◆ Task 1
Answer these from the prediction-modeling post below:
(a) What share of the original data does each of the 10 folds contain?
(b) Which two books are cited as showing that cross-validation beats splitting data into a training and test set?
(c) How many times is the MICE imputation often done?
◆ Task 2
List the three largest issues that the writer of the prediction-modeling post below says they have to deal with.
◆ Task 3
From the prediction-modeling post below, retype the passage starting at "The complexity of dealing" and ending at "on every patient.".

◆ Source passage
<<<<
The complexity of dealing with missing data, variable selection, and cross validation for prediction models

Part of my research is developing prediction models using medical data collected from electronic health records (EHR). Three of the largest issues I have to deal with are:

Missing predictor values. This is incredibly common when including lab measurements in a prediction model, as not all labs are collected on every patient.
Variable selection. If we only cared about predictive performance of a model, we wouldn’t need variable selection, but in the medical setting we have to contend with the fact that prediction models often require doctors to input a set of observed values into some risk calculator. The fewer values that have to be entered (and also measured on a patient), the more likely doctors and patients will be to use the model.
Internal validation of the model. While the model should be validated on an external dataset, internal validation to get an initial estimate of model performance is important to get buy-in for the model. A simple way to do this is dividing your data into a training and test set, but as shown in Elements of Statistical Learning and also Regression Modeling Strategies, cross-validation (10-fold or even repeated CV) is a superior strategy for this.

To see how the complexity of these problems adds up, it might be easier to work backwards. First, to do 10-fold cross-validation, this requires fitting our model (using all of the variables) on 10 different folds of the data, each containing 90% of our original data. Medical data tends to not be so large, at least with respect to how fast it takes modern statistical software to build models using this data, but this can take some time if we’re using complex models such as random forests. Furthermore, you may want to go even further than 10-fold cross-validation, and use repeated 10-fold cross-validation, or even bootstrapping. These methods could result in having to fit the model hundreds of times!

Conducting variable selection adds the next layer of complexity. There are different ways of doing this–LASSO, predictive feature selection, forward/backwards selection, selecting the most “important” variables from a random forest model, etc…– and most likely, each method will give a distinct list of variables to be used. And, as far as I know, there is not one single best method–most likely, you could conduct a simulation study that would show that your preferred methods performs the best! Furthermore, methods such as LASSO require some cross-validation to select a tuning parameter. Now combining this with cross-validation, within each model-fitting step you have to do cross-validation AGAIN, perform variable selection, and then potentially have to refit your model using your reduced variable set. Without even dealing with missing data, you can see that the number of models we fit is already very large, and we haven’t even considered this within the context of EDA and comparing different modeling approaches. The last thing I will say is that the list of variables selected within each cross-validation can (and probably will be) different than the list of variables selected using the full dataset. Thus, cross-validation gives you an estimate of model performance for the variable selection method, and not for the specific model that you fit with just the reduced set of variables.

Finally, we arrive to the problem of missing predictor values. The recommended solution is multiple imputation, implemented through the Multivariate Imputation through Chained Equations (MICE) algorithm. Without going into detail, the algorithm essentially sequentially goes through each variable with missing values, and uses the other predictor variables to build a model to impute the missing values. Once a variable has missing values imputed, then this variable is used for imputing the other variables. Because the order of this imputation creates different prediction models, this is done multiple (often 5-10) times, thus creating multiple datasets with different imputed values. Stef van Buuren has created a great resource on MICE, that also includes a description of different approaches for variable selection after performing MICE. A simple approach would be performing variable selection on each of the imputed datasets, and then selecting variables that are selected in a majority of the datasets. Of course, a model must then be re-fit using only these variables, and I would imagine that accurate inference is difficult in this scenario. More complicated procedures using penalization have recently been developed by Du et al. So now we layer on the complexity of before, by having to do everything 5-10 times WITHIN each cross-validation fitting step!
>>>>
◆ Supplied data
<<<<
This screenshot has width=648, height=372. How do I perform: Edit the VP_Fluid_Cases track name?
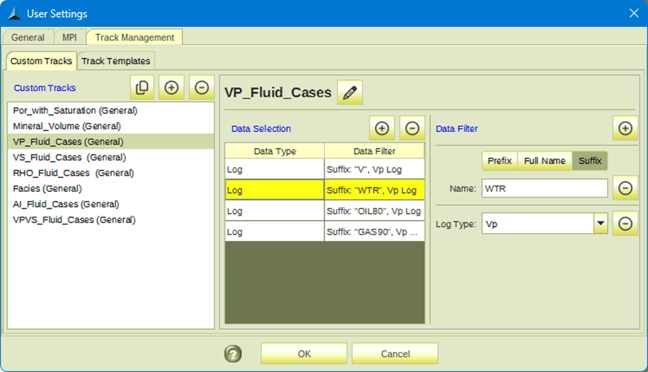[x=350, y=92]
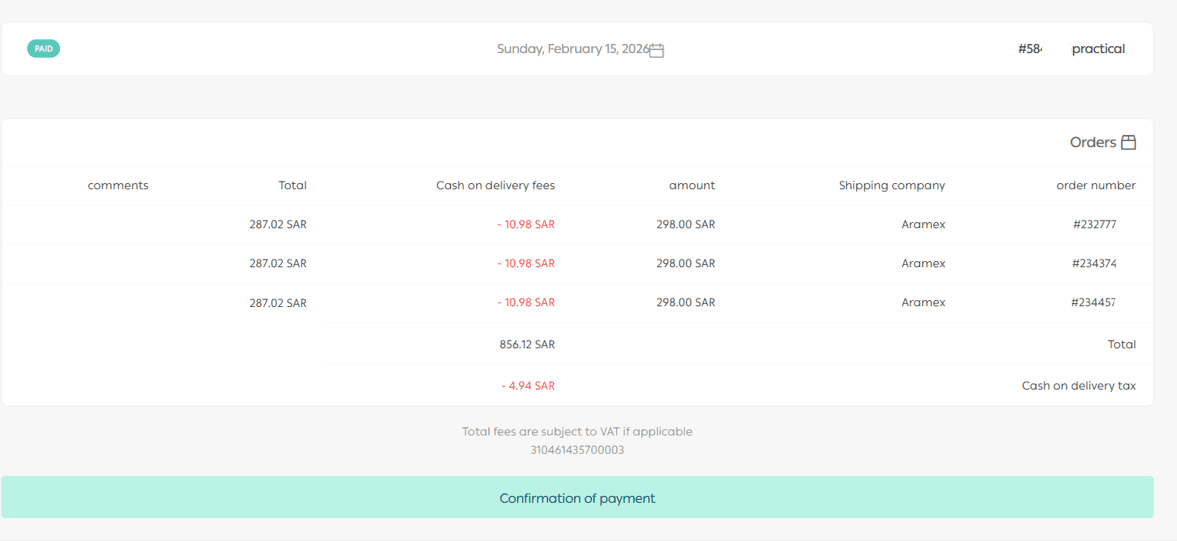
Task: Click the Orders box icon
Action: (1128, 143)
>>>>
◆ Written solution 1
(a) 90%
(b) Elements of Statistical Learning and Regression Modeling Strategies
(c) 5-10 times

◆ Written solution 2
1. Missing predictor values
2. Variable selection
3. Internal validation of the model

◆ Written solution 3
The complexity of dealing with missing data, variable selection, and cross validation for prediction models

Part of my research is developing prediction models using medical data collected from electronic health records (EHR). Three of the largest issues I have to deal with are:

Missing predictor values. This is incredibly common when including lab measurements in a prediction model, as not all labs are collected on every patient.